The answer is wrapping, but it is considerably more work than implied here. I see why you are trying to do this though, because after a certain size of the code base it indeed can be a nightmare to work with typecasting every time you call a library function. Subclassing CustomList is not advisable, as it would expose all the functions that return or expect an object. Having a public property as in the second example is, for the same reason, also unadvisable.

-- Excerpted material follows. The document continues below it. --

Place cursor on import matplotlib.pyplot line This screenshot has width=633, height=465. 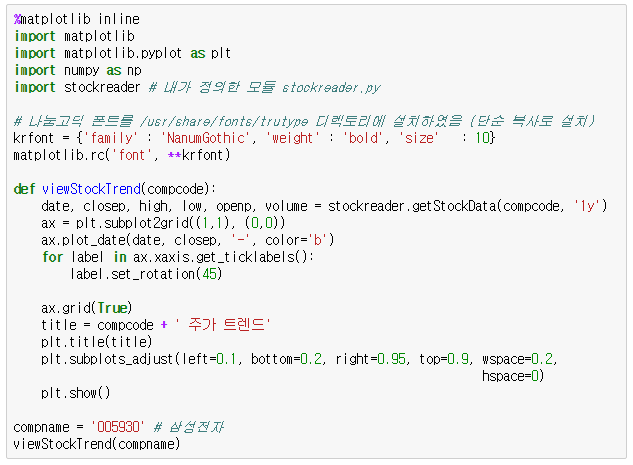click(122, 53)
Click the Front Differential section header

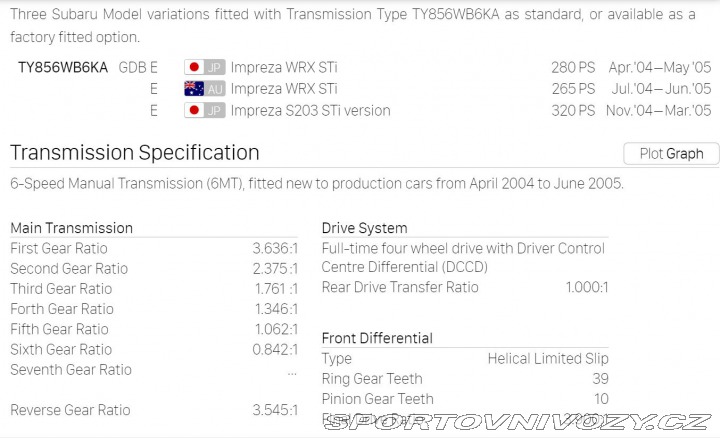click(x=377, y=338)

I believe you are facing a situation similar to the following:

interface Producer
{
  CustomList produce();
}

interface Consumer
{
  void consume(CustomList list);
}

This is how I would wrap it:

public class TypedCustomList<T>
{
  private readonly CustomList _customList;
  internal CustomList customList
  {
    get { return _customList; }
  }

  internal TypedCustomList(CustomList cl)
  {
    _customList = cl;
  }

  public T getElementAt(int i)
  {
    return (T) _customList.getElementAt(i);
  }

  public void addElement(T element)
  {
    _customList.addElement(element);
  }

  ... ect.
}

The producer:

class TypedProducer<T>
{
  private readonly Producer producer = new Producer();
  public TypedCustomList<T> produce()
  {
    return new TypedCustomList<T>(producer.produce())
  }
}

The consumer:

class TypedConsumer<T>
{
  private readonly Consumer consumer = new Consumer();
  public void consume(TypedCustomList<T> list)
  {
    consumer.consume(list.customList);
  }
}

You will need to put the wrapping classes to their own assembly, so that they hide the internal parts.

I can safely suggest you this solution, which I beleive generally considered a good practice. You will need to wrap the subset of the library you are using in this manner.